The moral of the study, says Powell: "Buckle 'em up before they chow down." She also says that injuries related to high chairs are particularly common in the first-year of life and that using the restraint would solve that problem.

There were no noticeable differences among the different types of high chairs in terms of type or frequency of injury. However, more than 5,000 of the injuries involved attachable high chairs, according to records from emergency room admissions. About 4,000 injuries were related to use of a youth chair.

The research is based on data from the United States Consumer Product Safety Commission.

Powell and her colleagues assessed data collected from 1994 to 1998 from the National Electronic Injury Surveillance System. The researchers learned of more than 40,000 high chair-related injuries to children 3 years old or younger that required emergency room treatment. That computes to an estimated 8,000 infants and toddlers involved in chair-related injuries per year.

And just why are infants and toddlers being injured in high chairs?

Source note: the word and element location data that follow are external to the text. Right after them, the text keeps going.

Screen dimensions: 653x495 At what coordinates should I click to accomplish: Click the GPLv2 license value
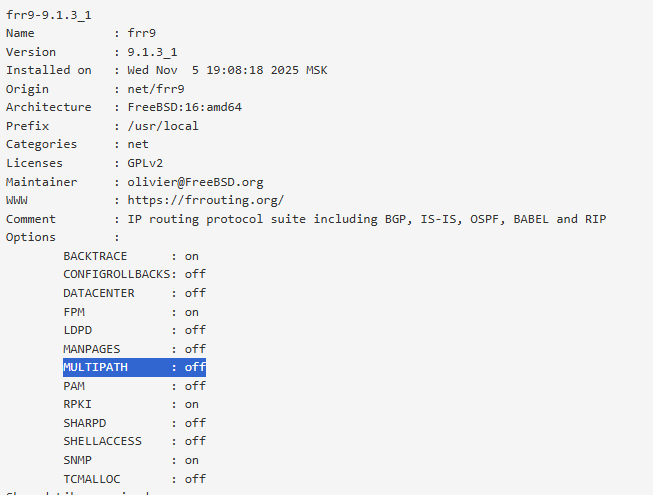(x=145, y=163)
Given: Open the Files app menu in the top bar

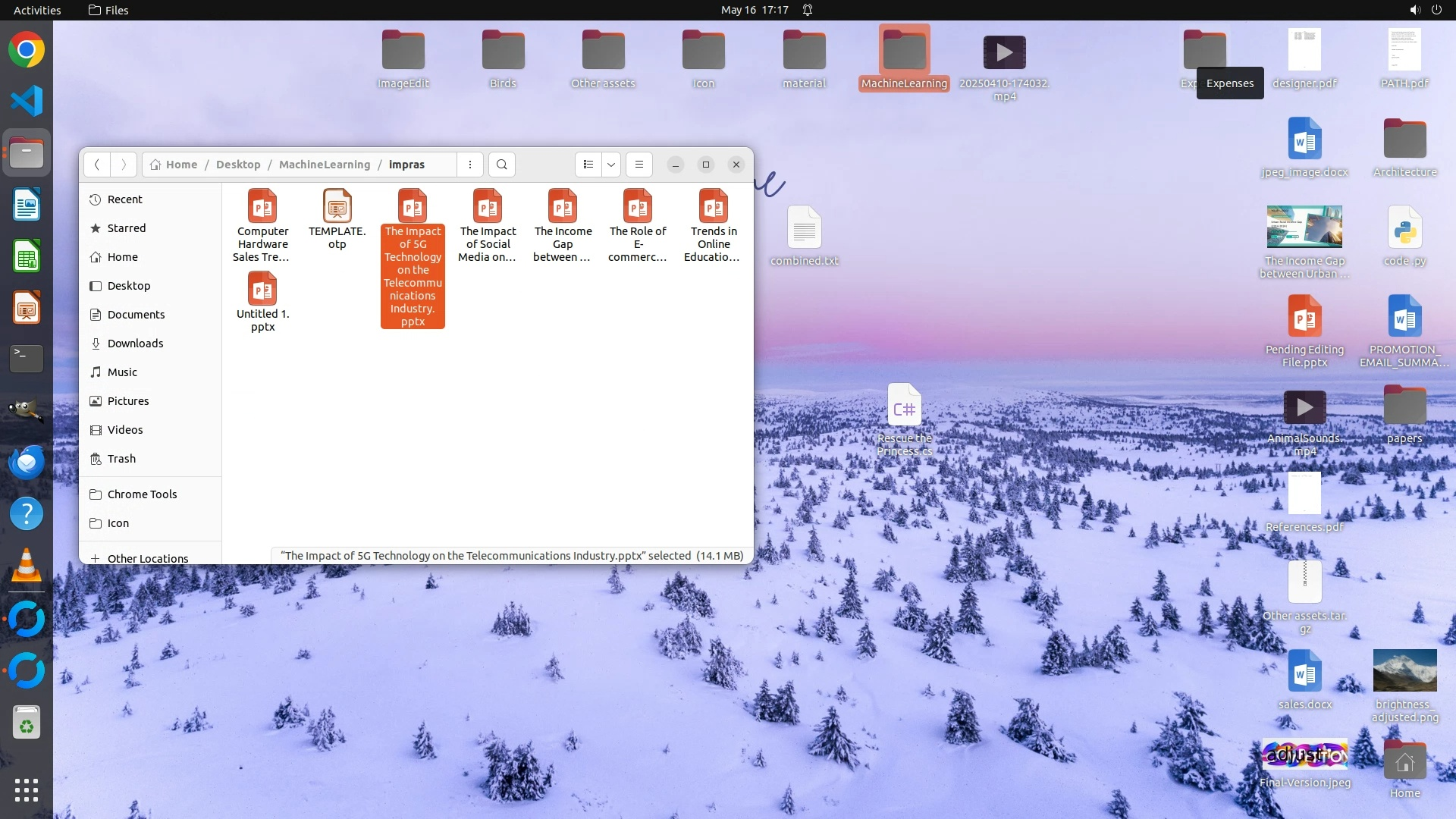Looking at the screenshot, I should [108, 10].
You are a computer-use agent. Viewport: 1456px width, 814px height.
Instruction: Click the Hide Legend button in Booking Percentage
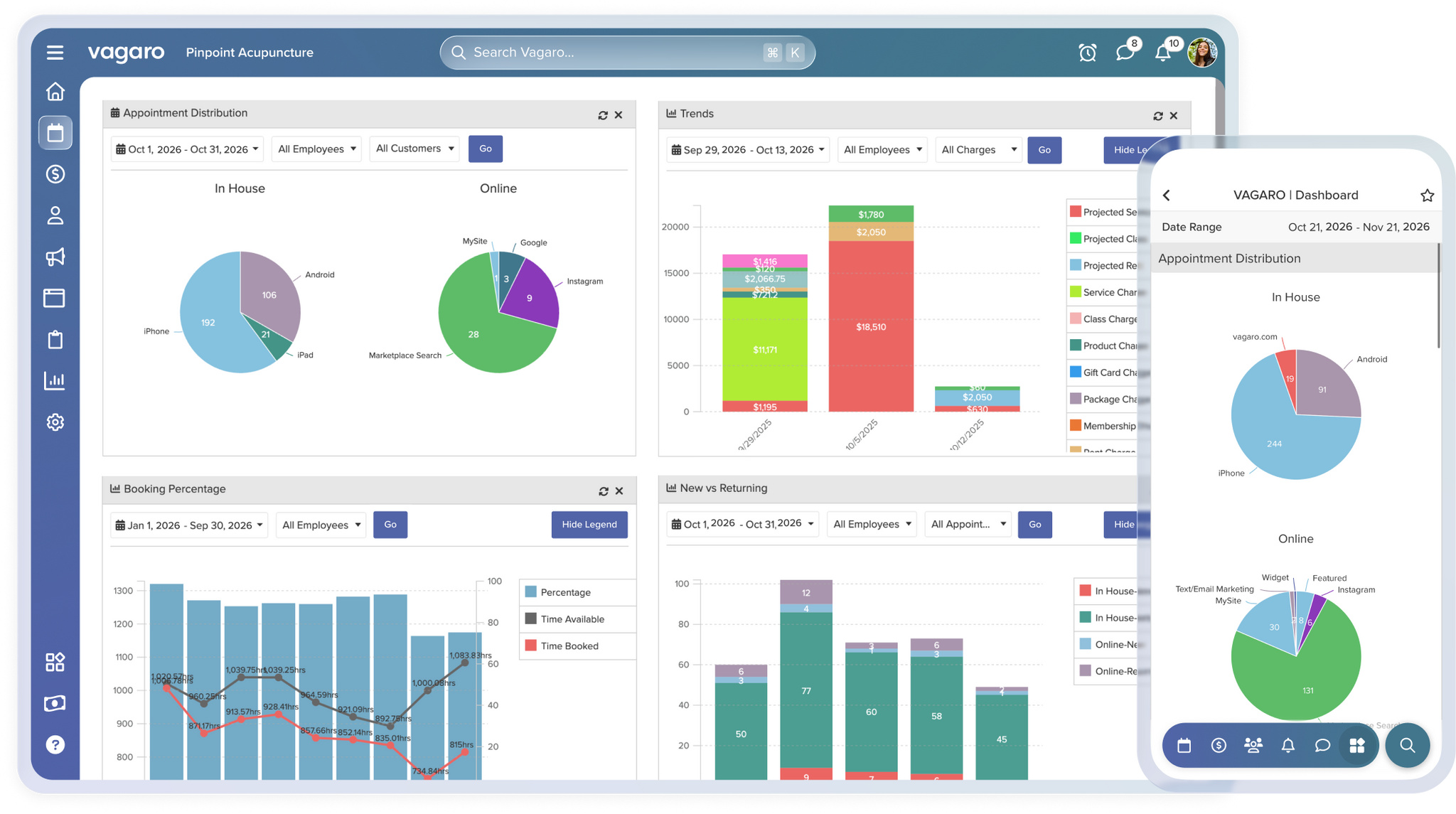[x=589, y=525]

Powell says 94% of the injuries result from kids falling from the high chair, often because they are not restrained. Only 4% of the injuries happened because the chair tipped over. Another 2% of the injuries happened when the child's hands or feet were caught in the chair or when the chair malfunctioned.

Powell says the problem with high chairs may be even greater than the data suggest, because a large number of injured children aren't treated in the emergency room.